Rana Mohamed Babikir

In 2022 alone, breast cancer led to 670000 deaths worldwide1, making it one of the leading causes of cancer-related deaths among women. While there have been significant advancements in breast cancer diagnosis, research and treatment, the global disease burden remains tragic.

A key factor in increasing survival rates is early detection. Through it, patients can have more treatment options and positive treatment outcomes. According to Cancer Research UK, almost 100% of breast cancer patients who were diagnosed at Stage 1 survived for 5 years or more after diagnosis, but for Stage 4, this figure drops to just over 25% of women2.

This isn’t only about the numbers.

Through early detection, patients have more time to receive guidance and information, make important decisions, and sort out financial matters. In other words, this is an important public health strategy.

A great approach to it is to raise awareness among the general public about the importance of breast self-exams, clinical exams, and getting annual mammograms (X-ray images of the breast) for older women. Another way to maximise the benefits of early detection is to increase the speed and accuracy of cancer screening.

This is where machine learning-based solutions come into play.

Machine Learning (ML)

While incorrectly used interchangeably with AI, machine learning is a subset of AI where machines have the ability to learn automatically without explicit instructions, analyse patterns in data, and improve from experience. ML is particularly useful in uncovering patterns and trends in a complex dataset that humans may not spot, and then drawing insights from it. It is therefore used to detect and diagnose diseases. In supervised learning, a common type of ML, the machine is trained using a labelled dataset with inputs and correct outputs. It learns the relationship between both and uses it to predict outputs, creating a predictive data model.

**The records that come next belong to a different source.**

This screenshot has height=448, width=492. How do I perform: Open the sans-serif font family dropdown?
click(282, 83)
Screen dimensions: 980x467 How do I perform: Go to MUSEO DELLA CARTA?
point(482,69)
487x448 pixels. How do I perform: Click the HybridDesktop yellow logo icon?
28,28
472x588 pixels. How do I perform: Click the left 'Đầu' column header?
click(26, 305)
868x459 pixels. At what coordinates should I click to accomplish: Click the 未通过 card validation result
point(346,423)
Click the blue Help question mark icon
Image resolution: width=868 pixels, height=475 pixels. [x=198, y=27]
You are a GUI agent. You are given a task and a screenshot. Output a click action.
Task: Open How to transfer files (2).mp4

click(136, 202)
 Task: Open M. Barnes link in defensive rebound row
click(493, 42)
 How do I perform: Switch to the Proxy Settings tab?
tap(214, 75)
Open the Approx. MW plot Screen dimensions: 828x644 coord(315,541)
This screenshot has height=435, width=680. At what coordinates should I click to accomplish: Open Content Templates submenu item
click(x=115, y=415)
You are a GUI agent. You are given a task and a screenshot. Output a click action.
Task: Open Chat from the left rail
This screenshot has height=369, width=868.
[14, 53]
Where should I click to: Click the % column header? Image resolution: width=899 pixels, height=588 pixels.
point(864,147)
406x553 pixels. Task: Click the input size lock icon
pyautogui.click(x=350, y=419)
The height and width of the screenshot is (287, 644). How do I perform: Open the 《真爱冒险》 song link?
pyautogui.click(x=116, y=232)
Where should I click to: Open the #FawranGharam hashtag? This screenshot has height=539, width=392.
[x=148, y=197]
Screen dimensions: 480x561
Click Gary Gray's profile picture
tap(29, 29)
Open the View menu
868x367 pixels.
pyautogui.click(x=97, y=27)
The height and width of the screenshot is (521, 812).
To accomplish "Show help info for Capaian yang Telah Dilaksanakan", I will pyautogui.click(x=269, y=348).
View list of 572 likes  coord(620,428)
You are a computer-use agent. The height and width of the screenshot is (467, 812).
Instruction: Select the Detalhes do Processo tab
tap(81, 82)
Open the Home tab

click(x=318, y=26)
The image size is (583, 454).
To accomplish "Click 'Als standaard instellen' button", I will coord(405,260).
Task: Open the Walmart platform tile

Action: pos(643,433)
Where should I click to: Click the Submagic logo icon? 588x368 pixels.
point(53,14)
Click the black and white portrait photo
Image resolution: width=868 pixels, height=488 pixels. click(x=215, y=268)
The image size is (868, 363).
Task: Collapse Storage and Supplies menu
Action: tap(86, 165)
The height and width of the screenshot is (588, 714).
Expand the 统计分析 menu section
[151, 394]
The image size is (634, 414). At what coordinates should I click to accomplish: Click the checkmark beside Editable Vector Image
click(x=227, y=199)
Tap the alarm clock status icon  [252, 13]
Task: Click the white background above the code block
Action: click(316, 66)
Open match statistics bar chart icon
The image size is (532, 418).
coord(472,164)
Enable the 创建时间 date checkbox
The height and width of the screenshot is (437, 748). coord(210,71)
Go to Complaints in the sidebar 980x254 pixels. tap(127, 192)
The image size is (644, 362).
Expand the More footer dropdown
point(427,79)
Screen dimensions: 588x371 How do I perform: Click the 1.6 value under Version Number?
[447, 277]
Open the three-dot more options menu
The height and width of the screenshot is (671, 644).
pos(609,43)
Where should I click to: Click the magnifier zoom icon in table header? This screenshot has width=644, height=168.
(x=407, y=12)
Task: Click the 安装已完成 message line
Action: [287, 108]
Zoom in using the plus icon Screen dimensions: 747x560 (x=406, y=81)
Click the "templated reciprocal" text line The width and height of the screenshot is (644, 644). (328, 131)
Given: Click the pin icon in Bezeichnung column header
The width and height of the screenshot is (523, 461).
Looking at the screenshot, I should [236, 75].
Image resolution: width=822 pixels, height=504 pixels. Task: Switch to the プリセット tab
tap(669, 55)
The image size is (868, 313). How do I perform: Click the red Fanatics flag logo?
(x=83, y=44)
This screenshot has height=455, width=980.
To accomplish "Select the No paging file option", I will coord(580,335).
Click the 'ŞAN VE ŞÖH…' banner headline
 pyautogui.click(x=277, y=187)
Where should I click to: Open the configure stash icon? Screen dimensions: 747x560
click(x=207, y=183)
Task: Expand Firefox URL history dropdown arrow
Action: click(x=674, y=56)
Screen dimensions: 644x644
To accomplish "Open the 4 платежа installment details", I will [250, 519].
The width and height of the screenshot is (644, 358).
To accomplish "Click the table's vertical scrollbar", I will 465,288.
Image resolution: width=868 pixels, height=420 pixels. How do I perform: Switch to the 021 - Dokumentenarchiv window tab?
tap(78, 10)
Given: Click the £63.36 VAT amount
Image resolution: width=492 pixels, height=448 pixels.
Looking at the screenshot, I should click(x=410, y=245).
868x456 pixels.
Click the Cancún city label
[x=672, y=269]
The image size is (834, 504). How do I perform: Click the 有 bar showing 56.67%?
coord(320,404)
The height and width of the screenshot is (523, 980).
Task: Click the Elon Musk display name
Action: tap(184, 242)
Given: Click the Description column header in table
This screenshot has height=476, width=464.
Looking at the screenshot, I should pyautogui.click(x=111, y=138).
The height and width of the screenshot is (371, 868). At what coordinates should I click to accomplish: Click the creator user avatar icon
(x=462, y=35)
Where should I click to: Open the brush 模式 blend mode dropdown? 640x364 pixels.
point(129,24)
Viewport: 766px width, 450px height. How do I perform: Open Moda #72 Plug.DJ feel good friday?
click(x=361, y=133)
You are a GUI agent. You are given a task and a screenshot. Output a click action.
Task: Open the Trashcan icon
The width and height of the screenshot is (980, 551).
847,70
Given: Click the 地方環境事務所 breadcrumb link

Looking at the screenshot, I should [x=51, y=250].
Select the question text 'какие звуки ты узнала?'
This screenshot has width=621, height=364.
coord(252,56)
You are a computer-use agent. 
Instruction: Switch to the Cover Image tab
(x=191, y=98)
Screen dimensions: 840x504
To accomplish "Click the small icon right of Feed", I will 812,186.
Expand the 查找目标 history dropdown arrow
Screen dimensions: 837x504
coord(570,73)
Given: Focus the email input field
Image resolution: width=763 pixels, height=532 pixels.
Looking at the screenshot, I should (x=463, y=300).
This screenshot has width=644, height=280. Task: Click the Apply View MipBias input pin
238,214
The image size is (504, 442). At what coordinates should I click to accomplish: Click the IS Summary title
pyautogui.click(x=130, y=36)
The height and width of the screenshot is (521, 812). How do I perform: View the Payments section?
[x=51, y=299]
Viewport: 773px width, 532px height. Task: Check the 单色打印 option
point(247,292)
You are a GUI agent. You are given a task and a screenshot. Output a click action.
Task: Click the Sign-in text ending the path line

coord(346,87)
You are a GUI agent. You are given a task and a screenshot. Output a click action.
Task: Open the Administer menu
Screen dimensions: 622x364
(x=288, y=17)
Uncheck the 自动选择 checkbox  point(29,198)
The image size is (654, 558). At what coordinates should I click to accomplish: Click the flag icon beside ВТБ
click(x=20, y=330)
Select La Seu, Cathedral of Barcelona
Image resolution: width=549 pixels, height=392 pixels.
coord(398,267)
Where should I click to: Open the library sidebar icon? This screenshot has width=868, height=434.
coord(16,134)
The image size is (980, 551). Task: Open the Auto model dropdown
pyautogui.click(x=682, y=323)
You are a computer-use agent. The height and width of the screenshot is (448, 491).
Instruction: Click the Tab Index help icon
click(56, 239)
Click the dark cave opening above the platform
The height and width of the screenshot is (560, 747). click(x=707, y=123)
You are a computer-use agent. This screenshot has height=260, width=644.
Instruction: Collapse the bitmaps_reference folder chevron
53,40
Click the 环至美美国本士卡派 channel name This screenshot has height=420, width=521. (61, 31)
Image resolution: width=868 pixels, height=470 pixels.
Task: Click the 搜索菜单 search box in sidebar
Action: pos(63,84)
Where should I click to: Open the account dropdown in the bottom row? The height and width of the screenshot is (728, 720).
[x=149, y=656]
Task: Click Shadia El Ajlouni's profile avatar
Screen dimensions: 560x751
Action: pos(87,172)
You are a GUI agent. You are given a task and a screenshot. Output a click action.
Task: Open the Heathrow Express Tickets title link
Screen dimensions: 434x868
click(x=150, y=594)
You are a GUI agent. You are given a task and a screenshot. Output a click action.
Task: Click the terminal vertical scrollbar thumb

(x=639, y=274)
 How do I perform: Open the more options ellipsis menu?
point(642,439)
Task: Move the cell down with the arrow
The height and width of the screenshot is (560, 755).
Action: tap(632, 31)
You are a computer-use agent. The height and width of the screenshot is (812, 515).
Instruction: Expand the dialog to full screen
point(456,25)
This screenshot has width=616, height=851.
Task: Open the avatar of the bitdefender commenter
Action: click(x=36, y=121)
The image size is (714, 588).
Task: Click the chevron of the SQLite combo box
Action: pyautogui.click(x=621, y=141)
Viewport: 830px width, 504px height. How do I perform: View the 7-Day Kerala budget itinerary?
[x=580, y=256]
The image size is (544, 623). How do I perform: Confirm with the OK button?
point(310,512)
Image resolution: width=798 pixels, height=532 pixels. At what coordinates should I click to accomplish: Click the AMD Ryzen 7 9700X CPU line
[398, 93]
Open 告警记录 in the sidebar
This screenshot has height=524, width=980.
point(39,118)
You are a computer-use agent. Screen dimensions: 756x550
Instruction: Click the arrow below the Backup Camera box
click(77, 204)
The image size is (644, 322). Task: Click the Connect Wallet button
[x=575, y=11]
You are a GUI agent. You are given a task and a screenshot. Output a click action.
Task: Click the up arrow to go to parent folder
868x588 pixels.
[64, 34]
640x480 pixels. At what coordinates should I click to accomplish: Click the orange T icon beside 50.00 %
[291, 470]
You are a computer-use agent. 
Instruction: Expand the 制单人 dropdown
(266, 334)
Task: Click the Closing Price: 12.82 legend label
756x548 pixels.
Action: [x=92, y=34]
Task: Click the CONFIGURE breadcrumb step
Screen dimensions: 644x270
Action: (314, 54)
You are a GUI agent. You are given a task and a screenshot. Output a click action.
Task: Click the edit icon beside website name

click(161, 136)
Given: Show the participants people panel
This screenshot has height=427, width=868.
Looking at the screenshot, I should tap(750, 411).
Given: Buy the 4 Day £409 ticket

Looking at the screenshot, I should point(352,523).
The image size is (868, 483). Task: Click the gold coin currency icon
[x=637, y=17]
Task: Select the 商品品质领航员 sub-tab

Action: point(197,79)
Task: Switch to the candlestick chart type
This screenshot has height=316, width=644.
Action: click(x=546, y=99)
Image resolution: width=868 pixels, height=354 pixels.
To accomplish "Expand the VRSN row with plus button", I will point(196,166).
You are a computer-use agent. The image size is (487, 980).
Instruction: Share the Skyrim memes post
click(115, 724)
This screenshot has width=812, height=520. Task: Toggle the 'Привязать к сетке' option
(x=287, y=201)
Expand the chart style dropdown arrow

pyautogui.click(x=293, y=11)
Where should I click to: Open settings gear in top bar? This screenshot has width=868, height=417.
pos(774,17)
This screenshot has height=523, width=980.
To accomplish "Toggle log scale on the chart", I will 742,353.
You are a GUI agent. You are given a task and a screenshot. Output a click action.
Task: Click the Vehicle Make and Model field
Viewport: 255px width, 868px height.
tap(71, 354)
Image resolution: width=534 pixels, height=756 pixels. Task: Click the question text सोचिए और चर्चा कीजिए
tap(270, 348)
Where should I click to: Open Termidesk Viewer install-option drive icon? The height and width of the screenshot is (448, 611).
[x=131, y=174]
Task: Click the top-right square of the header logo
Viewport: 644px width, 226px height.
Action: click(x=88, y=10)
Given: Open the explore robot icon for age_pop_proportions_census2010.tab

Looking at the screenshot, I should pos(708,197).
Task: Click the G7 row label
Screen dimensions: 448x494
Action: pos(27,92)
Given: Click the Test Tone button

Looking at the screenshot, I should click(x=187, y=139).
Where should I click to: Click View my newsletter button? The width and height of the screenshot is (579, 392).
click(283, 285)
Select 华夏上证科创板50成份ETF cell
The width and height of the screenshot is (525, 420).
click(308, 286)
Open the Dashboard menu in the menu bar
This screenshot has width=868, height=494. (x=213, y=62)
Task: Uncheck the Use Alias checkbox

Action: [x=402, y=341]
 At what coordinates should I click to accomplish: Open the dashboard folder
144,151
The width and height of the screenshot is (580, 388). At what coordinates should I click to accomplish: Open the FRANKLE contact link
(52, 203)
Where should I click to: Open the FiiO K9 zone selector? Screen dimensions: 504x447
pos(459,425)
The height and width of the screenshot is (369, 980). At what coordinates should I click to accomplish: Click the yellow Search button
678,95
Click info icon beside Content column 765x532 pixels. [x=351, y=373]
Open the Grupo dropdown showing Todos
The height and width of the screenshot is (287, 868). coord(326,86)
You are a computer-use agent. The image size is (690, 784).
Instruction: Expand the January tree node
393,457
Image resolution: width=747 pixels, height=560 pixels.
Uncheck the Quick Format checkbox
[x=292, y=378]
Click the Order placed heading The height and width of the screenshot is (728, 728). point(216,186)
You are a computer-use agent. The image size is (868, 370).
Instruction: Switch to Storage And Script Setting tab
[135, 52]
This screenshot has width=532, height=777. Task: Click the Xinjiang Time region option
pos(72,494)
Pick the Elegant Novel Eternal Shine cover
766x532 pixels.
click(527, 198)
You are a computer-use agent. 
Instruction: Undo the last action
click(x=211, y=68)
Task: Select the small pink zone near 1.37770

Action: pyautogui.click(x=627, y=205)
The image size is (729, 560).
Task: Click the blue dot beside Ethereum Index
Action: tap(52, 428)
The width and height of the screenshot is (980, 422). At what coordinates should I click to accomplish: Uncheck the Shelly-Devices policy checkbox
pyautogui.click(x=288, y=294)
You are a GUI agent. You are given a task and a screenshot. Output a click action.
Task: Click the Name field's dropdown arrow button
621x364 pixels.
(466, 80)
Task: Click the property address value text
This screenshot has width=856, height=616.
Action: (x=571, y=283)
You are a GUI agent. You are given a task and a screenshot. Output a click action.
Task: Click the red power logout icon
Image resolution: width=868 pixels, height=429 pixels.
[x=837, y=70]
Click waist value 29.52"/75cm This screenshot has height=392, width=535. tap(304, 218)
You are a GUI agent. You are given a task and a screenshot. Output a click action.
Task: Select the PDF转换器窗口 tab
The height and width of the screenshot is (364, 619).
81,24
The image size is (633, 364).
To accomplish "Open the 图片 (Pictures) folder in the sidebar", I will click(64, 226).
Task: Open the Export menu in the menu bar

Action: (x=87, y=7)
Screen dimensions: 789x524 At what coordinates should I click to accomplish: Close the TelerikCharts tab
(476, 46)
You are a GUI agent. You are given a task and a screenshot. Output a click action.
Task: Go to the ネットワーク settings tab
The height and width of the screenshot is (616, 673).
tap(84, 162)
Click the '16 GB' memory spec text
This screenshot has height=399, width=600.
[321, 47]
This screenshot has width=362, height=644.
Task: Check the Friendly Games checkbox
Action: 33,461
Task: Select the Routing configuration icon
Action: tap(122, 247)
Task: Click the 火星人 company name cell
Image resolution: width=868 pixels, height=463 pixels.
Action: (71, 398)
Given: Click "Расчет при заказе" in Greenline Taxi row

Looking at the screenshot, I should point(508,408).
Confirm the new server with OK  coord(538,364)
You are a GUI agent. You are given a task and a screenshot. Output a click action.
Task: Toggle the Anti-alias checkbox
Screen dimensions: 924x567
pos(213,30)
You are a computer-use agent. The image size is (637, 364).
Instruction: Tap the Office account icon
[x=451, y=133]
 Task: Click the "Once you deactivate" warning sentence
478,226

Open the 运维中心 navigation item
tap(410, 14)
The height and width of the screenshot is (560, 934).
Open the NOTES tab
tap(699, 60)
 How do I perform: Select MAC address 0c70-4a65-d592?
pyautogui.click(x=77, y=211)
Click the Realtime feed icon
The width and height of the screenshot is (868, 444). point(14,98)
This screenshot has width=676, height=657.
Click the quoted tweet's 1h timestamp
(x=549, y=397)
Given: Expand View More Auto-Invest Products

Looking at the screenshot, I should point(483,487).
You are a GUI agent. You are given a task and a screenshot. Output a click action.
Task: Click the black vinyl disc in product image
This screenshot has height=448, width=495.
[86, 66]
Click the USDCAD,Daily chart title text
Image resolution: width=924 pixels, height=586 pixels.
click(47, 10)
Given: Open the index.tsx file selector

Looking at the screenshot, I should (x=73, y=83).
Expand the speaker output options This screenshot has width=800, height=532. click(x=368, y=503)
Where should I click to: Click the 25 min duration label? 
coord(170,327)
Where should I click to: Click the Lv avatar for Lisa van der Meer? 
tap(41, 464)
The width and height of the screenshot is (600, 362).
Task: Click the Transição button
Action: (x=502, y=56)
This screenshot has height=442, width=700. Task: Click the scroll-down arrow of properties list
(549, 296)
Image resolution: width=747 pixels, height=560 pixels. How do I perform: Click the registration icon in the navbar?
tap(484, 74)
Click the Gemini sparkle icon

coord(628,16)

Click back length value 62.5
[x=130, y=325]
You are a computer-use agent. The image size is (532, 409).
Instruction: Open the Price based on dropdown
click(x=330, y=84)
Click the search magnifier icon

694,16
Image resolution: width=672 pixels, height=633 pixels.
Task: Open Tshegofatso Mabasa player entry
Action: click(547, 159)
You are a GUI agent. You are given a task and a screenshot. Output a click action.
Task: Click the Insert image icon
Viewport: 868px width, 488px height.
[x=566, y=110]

Think of it this way: based on past experience, you know that the more effort you put into an assignment, the higher your grade will likely be. As a result, you can have a pretty good idea of the grade you should be getting based on your effort. Supervised learning can be used for classification problems, where the input data is classified into a predicted class label, such as when e-mails are grouped as “spam” and “non-spam”. Disease diagnosis is a classification problem since a screening will only give two possible outcomes: yes, the patient has the disease, or no, they don’t.

Mammography is one of the most effective breast cancer screening methods since it can detect the disease up to three years before a noticeable lump can be felt. Radiologists examine mammography images to diagnose breast cancer, yet they miss 10% to 30% of cancers3, often because tumours go unnoticed or are falsely deemed benign. Various studies have used machine learning models to classify benign and malignant tumours from a breast image, which could potentially make them act as a second opinion for radiologists and reduce diagnosis errors.

Figure 1 shows the steps involved in a binary classification of a tumour as either benign or malignant.

A mammogram image is inputted and processed. Next, the image is separated into homogenous regions; the pectoral muscles are removed from the image, and regions of interest and abnormal mass are identified for increased classification accuracy.

For a given mass on a mammogram, we measure certain features and use them for classification. An accurate way is a boundary evaluation. This is because a benign tumour has a round, smooth, and well-defined boundary. On the contrary, a malignant tumour has a rough, blurry, and indistinct boundary (see Figure 2).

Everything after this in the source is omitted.